(Task directions): Edit the items from the start through the line that contains "Action: click(220, 18)", replacing "text field" with "input box" and leaving everything else unchanged. Leave the pictures out of your answer.

┌──

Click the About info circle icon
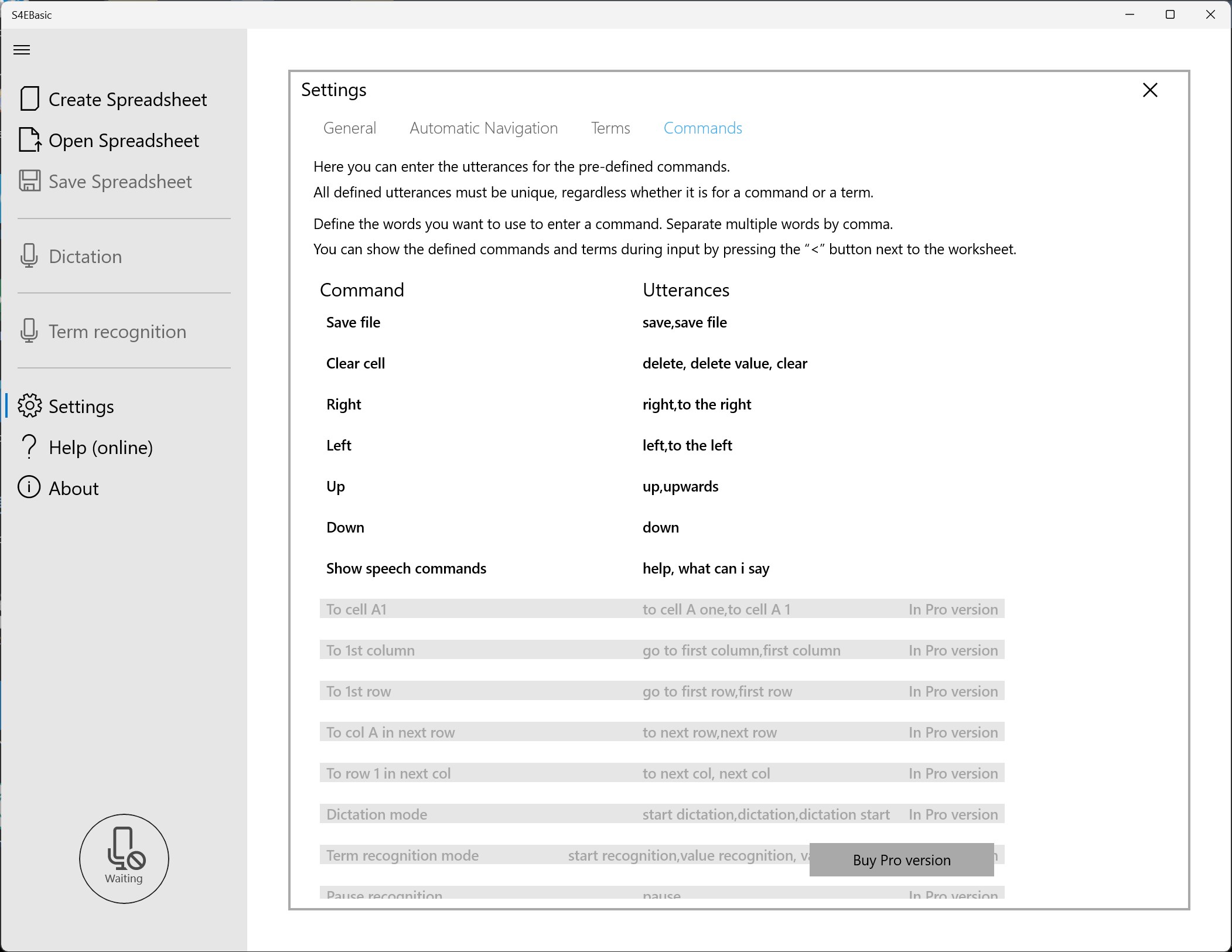Screen dimensions: 1232x952 29,487
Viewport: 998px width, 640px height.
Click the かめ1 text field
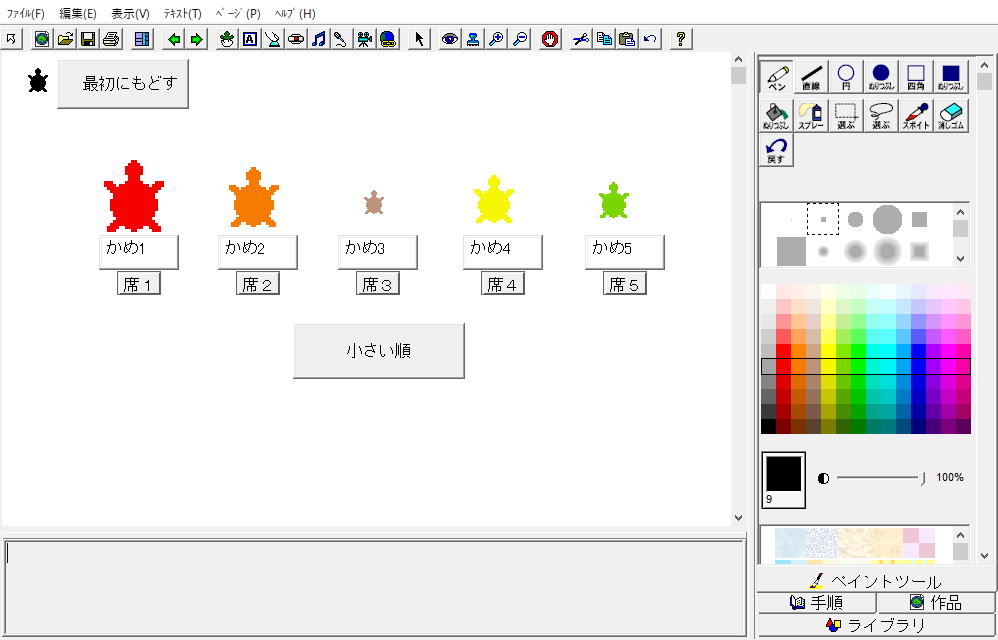(138, 251)
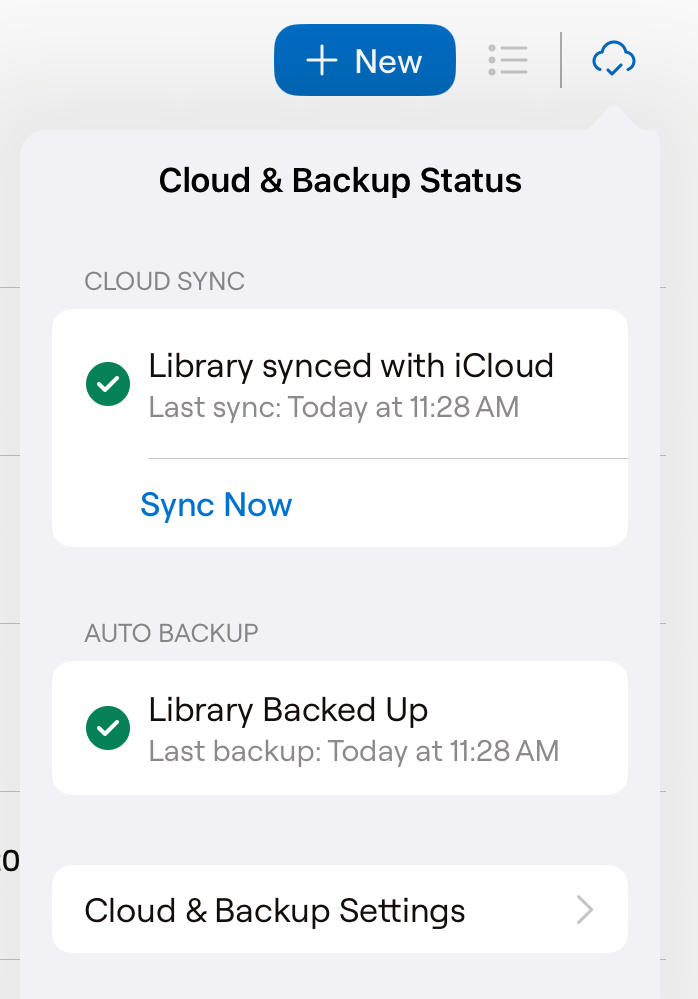Click the "Library synced with iCloud" text

point(351,366)
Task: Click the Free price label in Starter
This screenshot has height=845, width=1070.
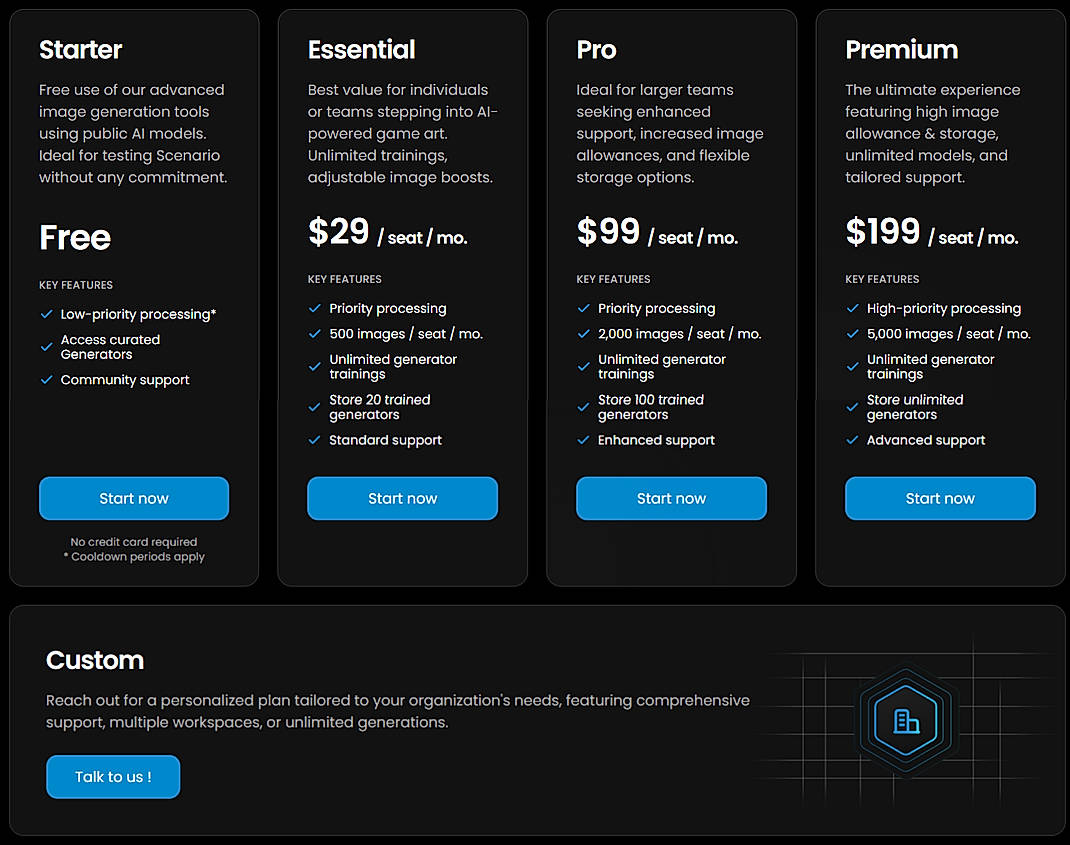Action: pyautogui.click(x=74, y=238)
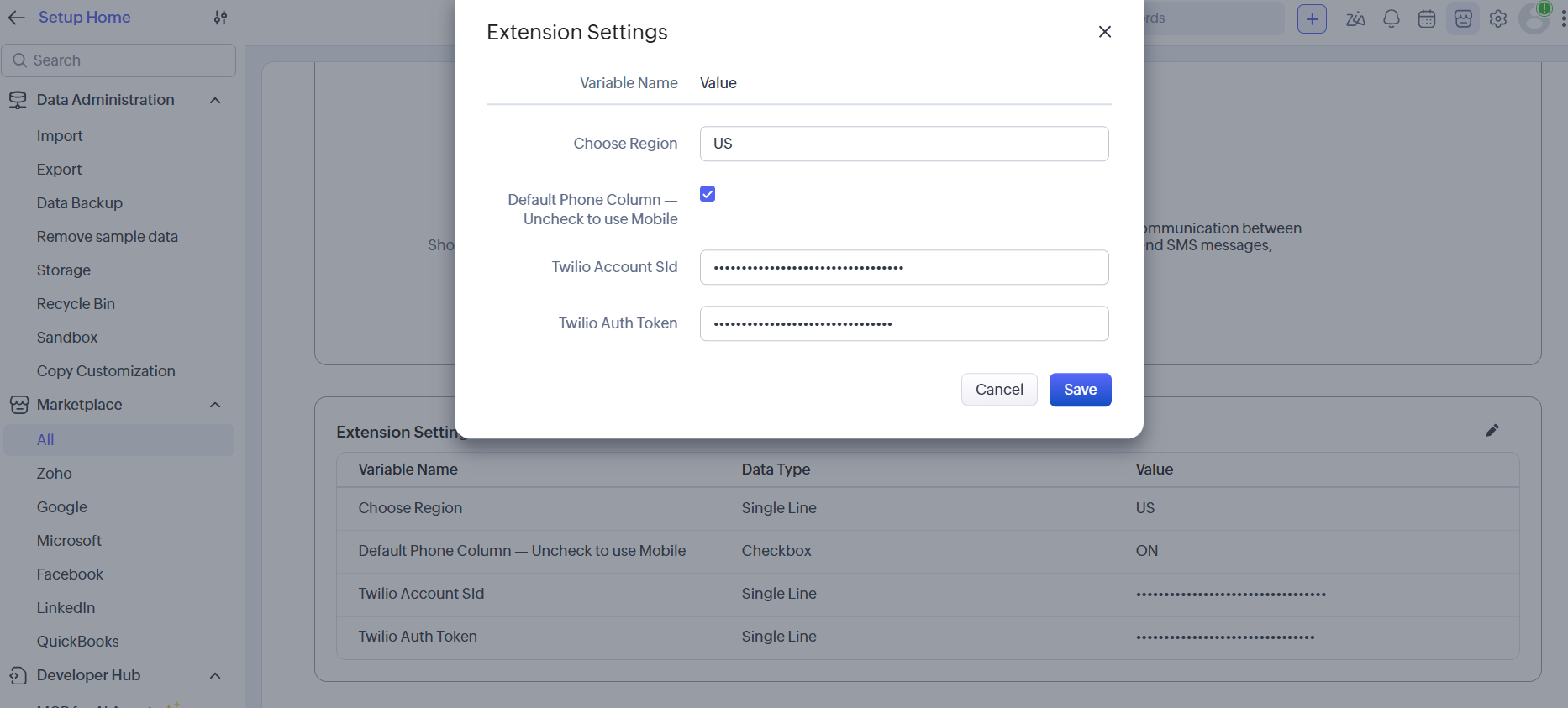Image resolution: width=1568 pixels, height=708 pixels.
Task: Open the setup filter sliders icon
Action: click(220, 18)
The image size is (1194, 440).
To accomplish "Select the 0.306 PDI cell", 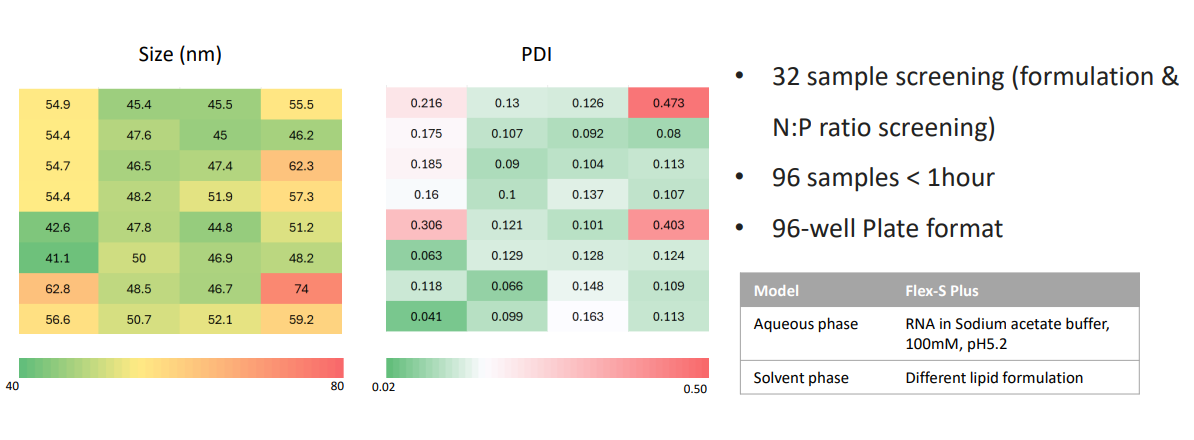I will tap(425, 228).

└──

(The output):
Click the About info circle icon
Screen dimensions: 1232x952 29,487
Viewport: 998px width, 640px height.
Click the かめ1 input box
(138, 251)
Click the "Library synced with iCloud" text

point(351,366)
Task: Click the Free price label in Starter
This screenshot has height=845, width=1070.
Action: pyautogui.click(x=74, y=238)
Image resolution: width=1568 pixels, height=708 pixels.
Task: Open the setup filter sliders icon
Action: click(220, 18)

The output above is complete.